**Task requirements**
1. In the comic recap, why is the figure who appears as Doctor Doom confused that everyone keeps calling him Doctor Doom? Answer in one to three sentences.
2. Write the next few sentences of the comic recap, picking up after its last sentence.

Segment Start: Quoted passage

To make the situation worst, Wolverine threatens to stab Reed. Torch can’t take this and wants to know why the X-Men are being such jerks. Cyclops quickly comes up with Magneto is controlling their minds and they leave the stage. Torch remembers that isn’t Magneto’s power set.
A fun page, but the heck!?!
Doctor Strange takes the stage before dinner. Ghost Rider, in a tuxedo, is up next. We get a mixture of folks – The Inhumans, Nova, Shang Chi, Captain Marvel (the alien guy) and Kazar & Shanna.
The Thing fights some living ice cream. Doctor Doom shows up, though he’s confused why everyone keeps calling him, Doctor Doom.
Jam piece, X-Men by Dave Cockrum
Reed leads the charge against Doom.
Turns out, in a twist is referenced on the cover, it isn’t Doom but the Fantastic Four’s mailman, Willie Lumpkin.

Segment End: Quoted passage
Segment Start: Data to examine

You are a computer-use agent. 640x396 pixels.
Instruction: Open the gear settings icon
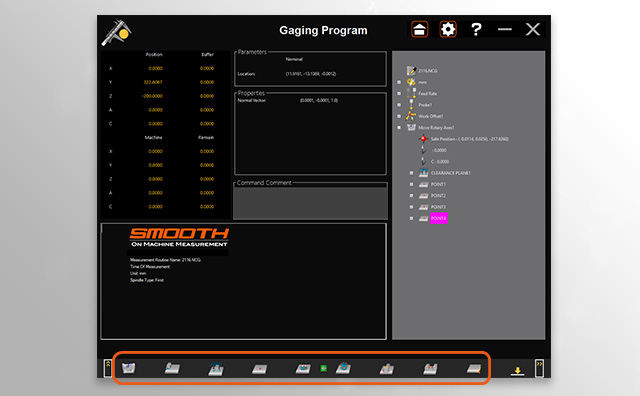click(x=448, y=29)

Segment End: Data to examine
Segment Start: Data to examine

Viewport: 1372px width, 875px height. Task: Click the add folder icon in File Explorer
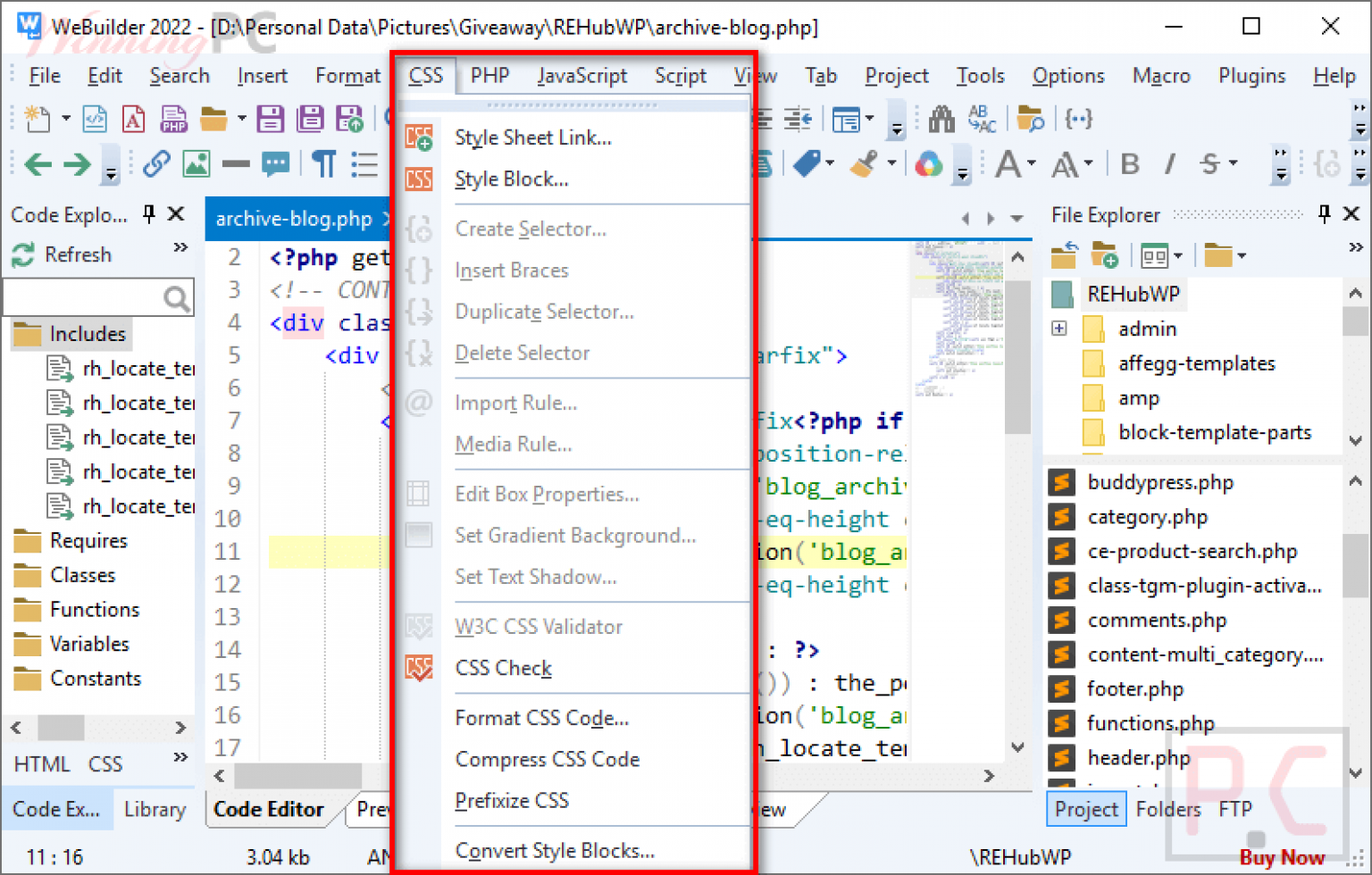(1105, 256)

Segment End: Data to examine
Segment Start: Data to examine

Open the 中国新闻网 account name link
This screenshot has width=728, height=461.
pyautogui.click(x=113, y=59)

Segment End: Data to examine

**Results of the exercise**
1. He is not actually Doctor Doom. He is the Fantastic Four's mailman, Willie Lumpkin, the twist referenced on the cover.

2.
We get another page of randoms – Wyatt Wingfoot & Tomazooma, the living Totem / Agatha Harkness / Quicksilver & Crystal / Moon Knight/ Spider-Woman & She-Hulk / Ant-Man / Howard the Duck & Man-Thing / Thundra and Tigra.
The page after that has Dazzler / Guardians of the Galaxy (the originals!), Brother Voodoo, the Impossible Man and Aunt May powered by Captain Universe.
The Fantastic Four now get in on the roasting. First is Human Torch, next is Reed, then Sue and finally Thing. Grimm finishes with “what can I say, but things for the memories” which cracks Black Bolt so much that he laughs out loud and brings the entire building down. Which ends the very fun issue.
. . .
http://www.comics.org/issue/36361/
Good ol’ comics.org has the breakdown of artists. I’m not sure how they got them all, especially the inkers but they do know their stuff so I’ll trust that they got it right.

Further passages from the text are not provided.